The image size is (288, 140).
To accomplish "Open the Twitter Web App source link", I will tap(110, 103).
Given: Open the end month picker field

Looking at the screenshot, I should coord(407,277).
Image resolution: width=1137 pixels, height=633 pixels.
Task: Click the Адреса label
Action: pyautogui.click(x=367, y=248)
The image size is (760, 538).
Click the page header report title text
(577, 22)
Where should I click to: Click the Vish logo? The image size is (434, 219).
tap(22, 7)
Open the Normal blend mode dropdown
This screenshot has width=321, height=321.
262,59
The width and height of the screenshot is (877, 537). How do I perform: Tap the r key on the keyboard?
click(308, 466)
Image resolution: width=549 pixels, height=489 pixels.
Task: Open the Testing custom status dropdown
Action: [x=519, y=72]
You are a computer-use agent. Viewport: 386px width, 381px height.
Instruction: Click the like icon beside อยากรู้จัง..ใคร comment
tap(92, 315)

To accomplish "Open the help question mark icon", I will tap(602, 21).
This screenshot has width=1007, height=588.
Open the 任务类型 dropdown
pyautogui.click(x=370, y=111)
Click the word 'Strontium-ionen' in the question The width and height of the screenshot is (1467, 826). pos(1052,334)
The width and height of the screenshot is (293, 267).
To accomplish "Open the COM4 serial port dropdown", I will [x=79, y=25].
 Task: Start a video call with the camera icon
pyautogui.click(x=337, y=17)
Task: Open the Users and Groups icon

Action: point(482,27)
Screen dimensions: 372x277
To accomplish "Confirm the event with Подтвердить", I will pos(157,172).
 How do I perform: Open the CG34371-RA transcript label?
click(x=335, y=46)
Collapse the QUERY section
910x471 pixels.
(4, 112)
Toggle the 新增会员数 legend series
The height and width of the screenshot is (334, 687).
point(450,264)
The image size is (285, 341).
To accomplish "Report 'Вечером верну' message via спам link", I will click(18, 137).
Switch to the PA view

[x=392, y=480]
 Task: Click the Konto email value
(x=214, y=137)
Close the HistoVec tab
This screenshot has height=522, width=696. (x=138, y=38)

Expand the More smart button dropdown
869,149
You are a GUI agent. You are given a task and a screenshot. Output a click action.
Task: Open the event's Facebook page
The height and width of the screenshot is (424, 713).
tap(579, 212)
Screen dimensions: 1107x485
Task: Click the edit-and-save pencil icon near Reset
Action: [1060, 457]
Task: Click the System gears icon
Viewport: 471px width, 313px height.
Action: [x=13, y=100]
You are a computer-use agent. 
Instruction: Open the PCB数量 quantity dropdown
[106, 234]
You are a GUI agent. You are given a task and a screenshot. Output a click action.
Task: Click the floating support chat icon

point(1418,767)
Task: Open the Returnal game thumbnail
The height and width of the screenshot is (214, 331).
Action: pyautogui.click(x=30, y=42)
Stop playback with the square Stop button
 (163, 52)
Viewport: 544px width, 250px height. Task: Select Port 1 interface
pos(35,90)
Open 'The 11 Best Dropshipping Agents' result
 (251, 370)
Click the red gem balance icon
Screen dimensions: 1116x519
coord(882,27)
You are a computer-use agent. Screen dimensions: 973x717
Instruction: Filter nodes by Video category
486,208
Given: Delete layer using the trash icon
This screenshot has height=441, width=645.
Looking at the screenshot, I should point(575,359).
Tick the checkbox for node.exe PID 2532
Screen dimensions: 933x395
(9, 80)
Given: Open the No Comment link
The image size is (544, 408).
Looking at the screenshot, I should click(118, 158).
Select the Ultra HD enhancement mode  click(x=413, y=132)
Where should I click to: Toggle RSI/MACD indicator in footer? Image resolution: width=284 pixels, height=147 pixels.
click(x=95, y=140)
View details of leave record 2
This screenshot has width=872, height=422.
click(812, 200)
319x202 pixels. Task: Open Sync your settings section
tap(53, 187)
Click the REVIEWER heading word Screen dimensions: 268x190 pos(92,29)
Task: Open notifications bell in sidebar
--*--
WORK REQUIRED —
Write out every line of the records above as a JSON list of strings, one string per line, with blank lines omitted.

TASK SOLUTION —
[
  "The image size is (288, 140).",
  "To accomplish \"Open the Twitter Web App source link\", I will tap(110, 103).",
  "Given: Open the end month picker field",
  "Looking at the screenshot, I should coord(407,277).",
  "Image resolution: width=1137 pixels, height=633 pixels.",
  "Task: Click the Адреса label",
  "Action: pyautogui.click(x=367, y=248)",
  "The image size is (760, 538).",
  "Click the page header report title text",
  "(577, 22)",
  "Where should I click to: Click the Vish logo? The image size is (434, 219).",
  "tap(22, 7)",
  "Open the Normal blend mode dropdown",
  "This screenshot has width=321, height=321.",
  "262,59",
  "The width and height of the screenshot is (877, 537). How do I perform: Tap the r key on the keyboard?",
  "click(308, 466)",
  "Image resolution: width=549 pixels, height=489 pixels.",
  "Task: Open the Testing custom status dropdown",
  "Action: [x=519, y=72]",
  "You are a computer-use agent. Viewport: 386px width, 381px height.",
  "Instruction: Click the like icon beside อยากรู้จัง..ใคร comment",
  "tap(92, 315)",
  "To accomplish \"Open the help question mark icon\", I will tap(602, 21).",
  "This screenshot has width=1007, height=588.",
  "Open the 任务类型 dropdown",
  "pyautogui.click(x=370, y=111)",
  "Click the word 'Strontium-ionen' in the question The width and height of the screenshot is (1467, 826). pos(1052,334)",
  "The width and height of the screenshot is (293, 267).",
  "To accomplish \"Open the COM4 serial port dropdown\", I will [x=79, y=25].",
  " Task: Start a video call with the camera icon",
  "pyautogui.click(x=337, y=17)",
  "Task: Open the Users and Groups icon",
  "Action: point(482,27)",
  "Screen dimensions: 372x277",
  "To accomplish \"Confirm the event with Подтвердить\", I will pos(157,172).",
  " How do I perform: Open the CG34371-RA transcript label?",
  "click(x=335, y=46)",
  "Collapse the QUERY section",
  "910x471 pixels.",
  "(4, 112)",
  "Toggle the 新增会员数 legend series",
  "The height and width of the screenshot is (334, 687).",
  "point(450,264)",
  "The image size is (285, 341).",
  "To accomplish \"Report 'Вечером верну' message via спам link\", I will click(18, 137).",
  "Switch to the PA view",
  "[x=392, y=480]",
  " Task: Click the Konto email value",
  "(x=214, y=137)",
  "Close the HistoVec tab",
  "This screenshot has height=522, width=696. (x=138, y=38)",
  "Expand the More smart button dropdown",
  "869,149",
  "You are a GUI agent. You are given a task and a screenshot. Output a click action.",
  "Task: Open the event's Facebook page",
  "The height and width of the screenshot is (424, 713).",
  "tap(579, 212)",
  "Screen dimensions: 1107x485",
  "Task: Click the edit-and-save pencil icon near Reset",
  "Action: [1060, 457]",
  "Task: Click the System gears icon",
  "Viewport: 471px width, 313px height.",
  "Action: [x=13, y=100]",
  "You are a computer-use agent. ",
  "Instruction: Open the PCB数量 quantity dropdown",
  "[106, 234]",
  "You are a GUI agent. You are given a task and a screenshot. Output a click action.",
  "Task: Click the floating support chat icon",
  "point(1418,767)",
  "Task: Open the Returnal game thumbnail",
  "The height and width of the screenshot is (214, 331).",
  "Action: pyautogui.click(x=30, y=42)",
  "Stop playback with the square Stop button",
  " (163, 52)",
  "Viewport: 544px width, 250px height. Task: Select Port 1 interface",
  "pos(35,90)",
  "Open 'The 11 Best Dropshipping Agents' result",
  " (251, 370)",
  "Click the red gem balance icon",
  "Screen dimensions: 1116x519",
  "coord(882,27)",
  "You are a computer-use agent. Screen dimensions: 973x717",
  "Instruction: Filter nodes by Video category",
  "486,208",
  "Given: Delete layer using the trash icon",
  "This screenshot has height=441, width=645.",
  "Looking at the screenshot, I should point(575,359).",
  "Tick the checkbox for node.exe PID 2532",
  "Screen dimensions: 933x395",
  "(9, 80)",
  "Given: Open the No Comment link",
  "The image size is (544, 408).",
  "Looking at the screenshot, I should click(118, 158).",
  "Select the Ultra HD enhancement mode  click(x=413, y=132)",
  "Where should I click to: Toggle RSI/MACD indicator in footer? Image resolution: width=284 pixels, height=147 pixels.",
  "click(x=95, y=140)",
  "View details of leave record 2",
  "This screenshot has width=872, height=422.",
  "click(812, 200)",
  "319x202 pixels. Task: Open Sync your settings section",
  "tap(53, 187)",
  "Click the REVIEWER heading word Screen dimensions: 268x190 pos(92,29)",
  "Task: Open notifications bell in sidebar"
]